A(R)RISCO INTRA-MUROS – por Renata Azambuja
Em alguns momentos podem parecer escritos, mas não chegam a articular a linguagem como textos, e sim como figuras, onde a linha e a cor são potência (no sentido aristotélico do termo). As linhas, que estão presentes nos trabalhos de Rodrigo Paglieri, Marta Mencarini e Tiago Botelho permanecem mais como escrituras de ver. Os artistas traçam e desenham em caracteres, ideograficamente, organicamente, e nessa maneira pessoal de agir com a linha, vão configurando e articulando diferenças visuais.
Essas diferenças se manifestam na medida em que as linhas, transformadas em desenho, são delineadas sobre as paredes en-tornando e ex-tornando movimentos que buscam o interior, emergem, sobem, e permitem tempo ao espaço, que é muro, que é da pintura, que é do estêncil.O tempo de urgência de comunicar pela forma-signo-figura, em Rodrigo; o tempo de exteriorização embrionária e psicodélica, de Marta; o tempo de estruturação interna e sensível da forma, de Tiago.
Há uma prática que investiga, incessantemente, um lugar para se materializar, atendendo aos desenhos (desígnios) que se configuram na relação entre espaços: o que se refere a sua materialidade/exterioridade e o que alude ao topos mental. Na intercessão, produz-se um deslocamento que permite o vão da linha e o sim do vazio, que pode adquirir colorido ou não. Há um fluxo. Para os artistas, uma ex-tensão, posto que, diferir pode ser dilatar. Propõem o flerte com o ritmo estrutural proposto de um a outro sem perder a própria cadência e pulsação. A conversa entre os artistas que se dá intra-muros versa sobre instâncias do mundo, territórios onde habitam figuras e pensamentos, simulações do real que o desenho assombra e incorpora.
O desenho e a pintura acionam experiências visuais que se estendem de um signo plástico a outro: No trabalho de Marta Mencarini, nos deparamos com movimentos intermitentes e revolutos de linhas pouco espessas que descobrem manchas – generosas porções de cor – que parecem se aquietar, por um instante, ao encontrar o padrão geométrico que o estêncil indica, mas continuam viagem contínua por figuras reconhecíveis do mundo natural e artificial.

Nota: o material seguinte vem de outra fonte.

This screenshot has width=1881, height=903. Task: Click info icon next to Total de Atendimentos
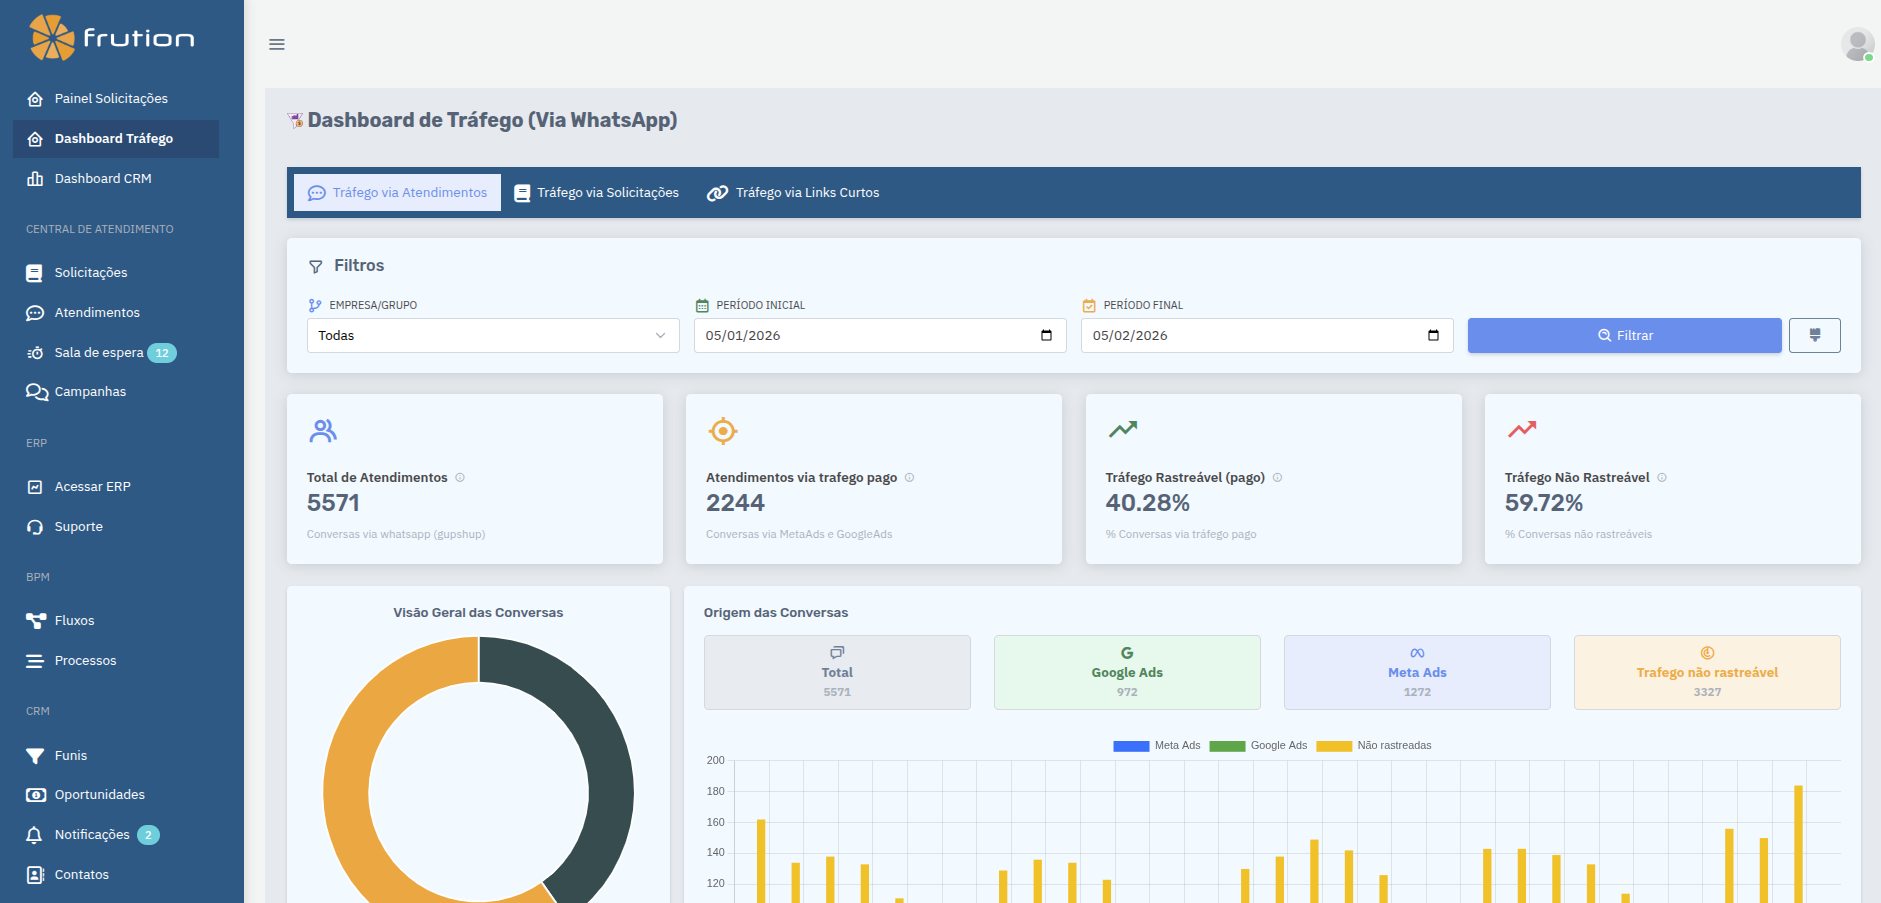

Essas sensações visuais que a simultaneidade das formas proporciona, tomam um outro sentido no trabalho de Tiago Botelho, que encapsula silhuetas mutantes, em uma espécie de sistema de organização linear, princípio do vir a ser e, ao mesmo tempo, reminiscência do que já foi a figura antes do ato de apropriação, mas que, agora, sob o valor de signo gráfico, se torna novamente matéria básica, infinita, plena de possibilidades. Figuras prontas para estabelecer novos pontos de ligação, à maneira de sinapses, como o próprio artista aponta, e que a linha faz comunicar.
Transformada em sinais, Rodrigo Paglieri faz a linha ganhar um espessamento que se transporta do estético para o ético, ao incorporar figuras – imagens e textos – que nos conduzem ao exterior, e que a prática com o estêncil imprime e confirma, reforçada pela assimilação de nacos da rua – cartazes decalcados – apropriação de resquícios que o urbano dispõe e que o artista toma e leva para o espaço expositivo, transformando em instalação o desenho que a cidade plasmou.
Movimentos que a(r)riscam sentidos para imagens, que não são escritos, como textos, mas como desenhos.